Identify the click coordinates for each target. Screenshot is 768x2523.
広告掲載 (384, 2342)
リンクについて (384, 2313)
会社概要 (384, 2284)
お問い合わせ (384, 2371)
#####
▶ TASK GOAL
An exact transcription of the data above is required.

▶ COMPLETED EXERCISE
Identify the click coordinates for each target. Screenshot is 768x2523.
広告掲載 (384, 2342)
リンクについて (384, 2313)
会社概要 (384, 2284)
お問い合わせ (384, 2371)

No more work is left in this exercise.